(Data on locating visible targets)
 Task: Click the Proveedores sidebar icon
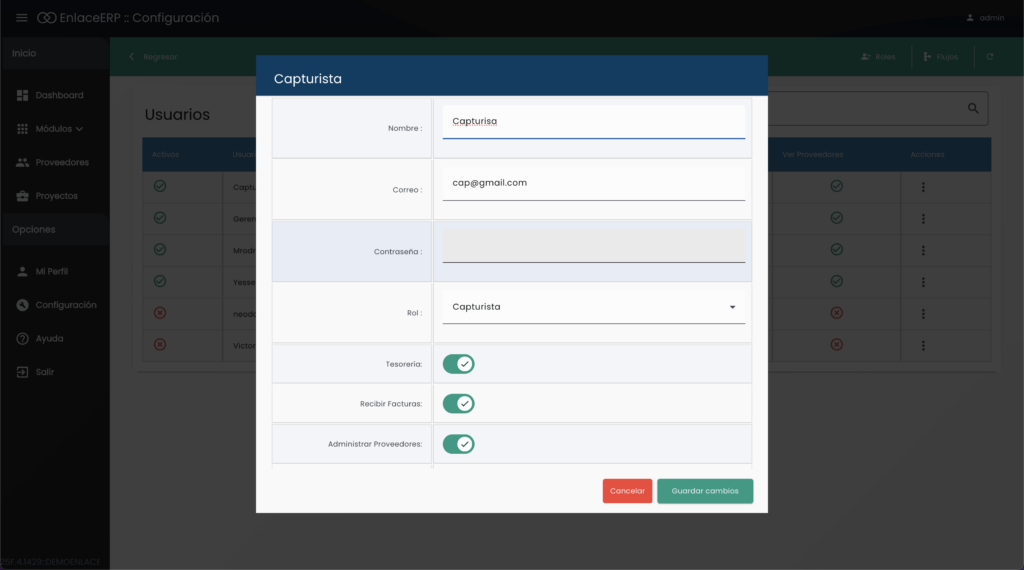[x=22, y=162]
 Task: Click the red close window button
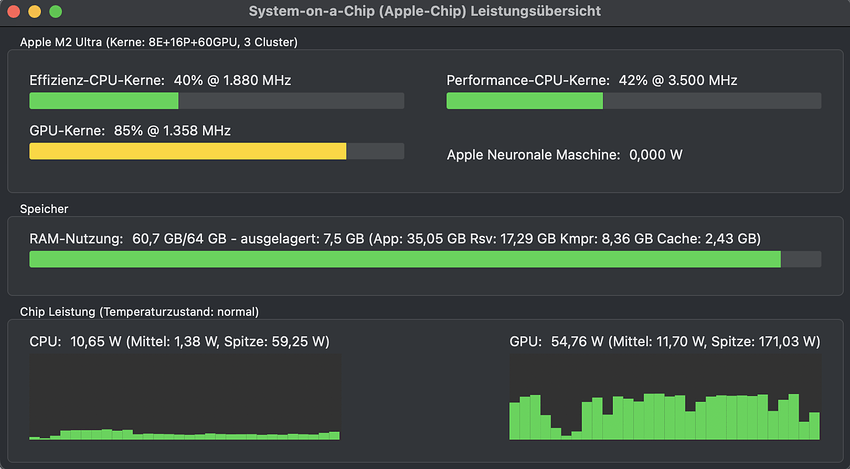click(x=13, y=11)
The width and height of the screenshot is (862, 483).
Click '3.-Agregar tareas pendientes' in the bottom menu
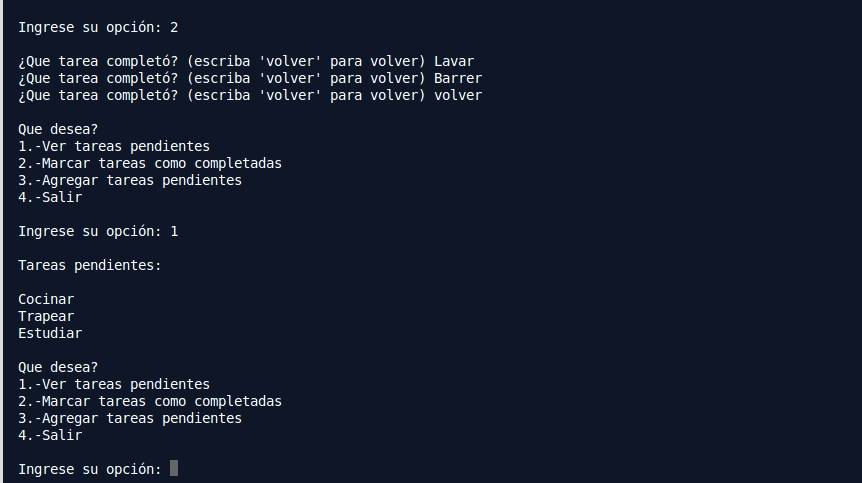pyautogui.click(x=130, y=418)
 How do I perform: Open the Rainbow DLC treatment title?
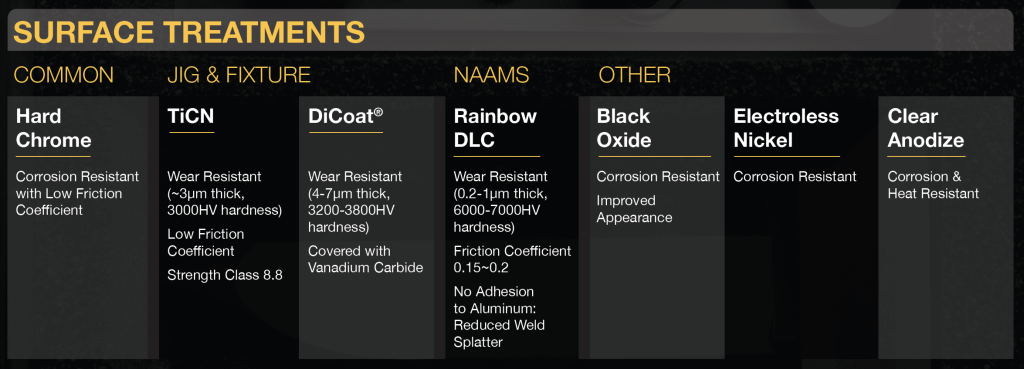click(495, 129)
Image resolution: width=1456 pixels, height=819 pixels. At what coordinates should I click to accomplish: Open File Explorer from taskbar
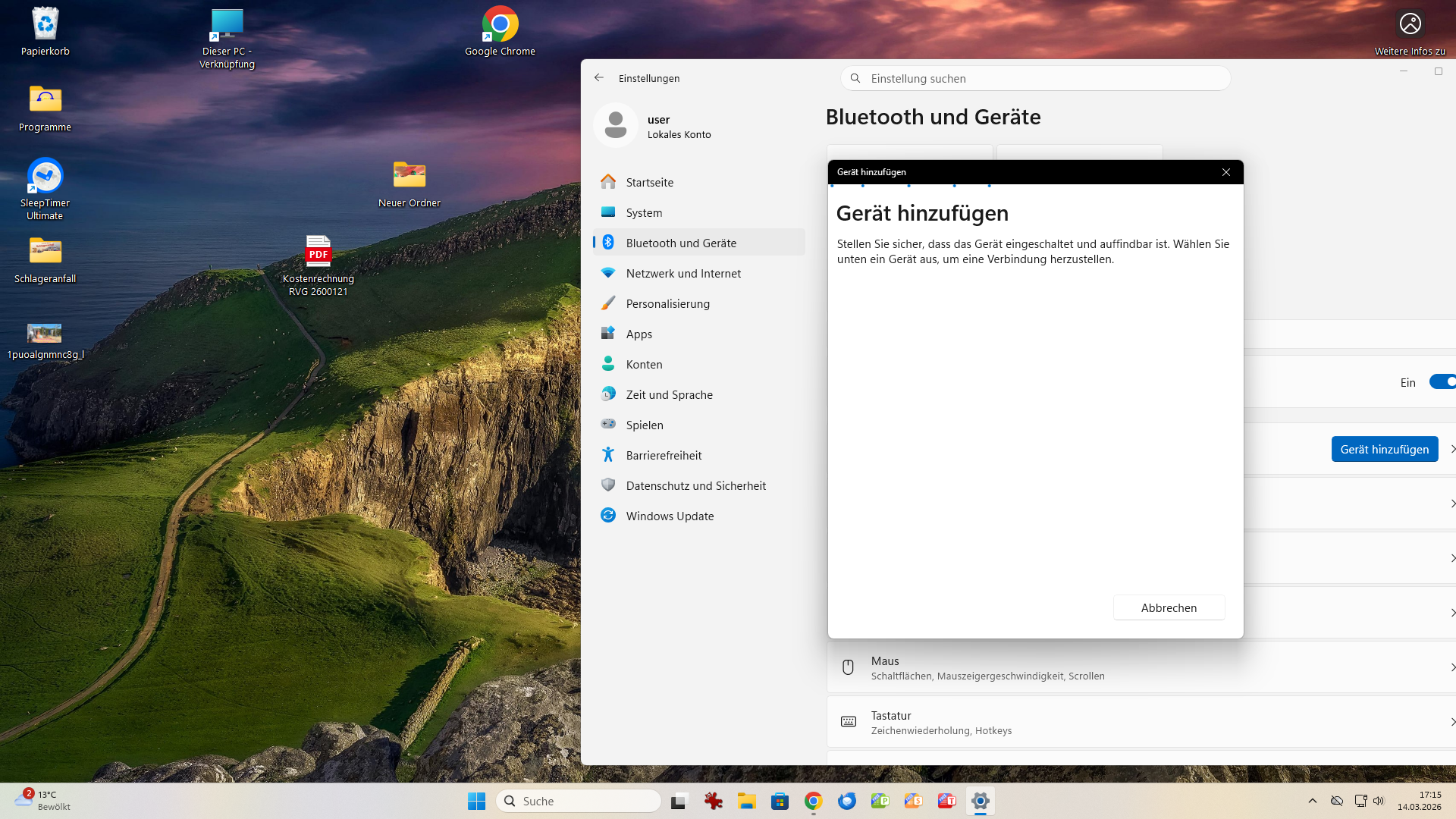[x=747, y=801]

To do - Duplicate the lines above word for word, leaving out the pictures.

Finished exercise -
 Task: Click the Proveedores sidebar icon
[x=22, y=162]
 Task: Click the red close window button
click(x=13, y=11)
The width and height of the screenshot is (862, 483).
Click '3.-Agregar tareas pendientes' in the bottom menu
pyautogui.click(x=130, y=418)
 How do I perform: Open the Rainbow DLC treatment title?
click(495, 129)
Image resolution: width=1456 pixels, height=819 pixels. At what coordinates should I click to accomplish: Open File Explorer from taskbar
[x=747, y=801]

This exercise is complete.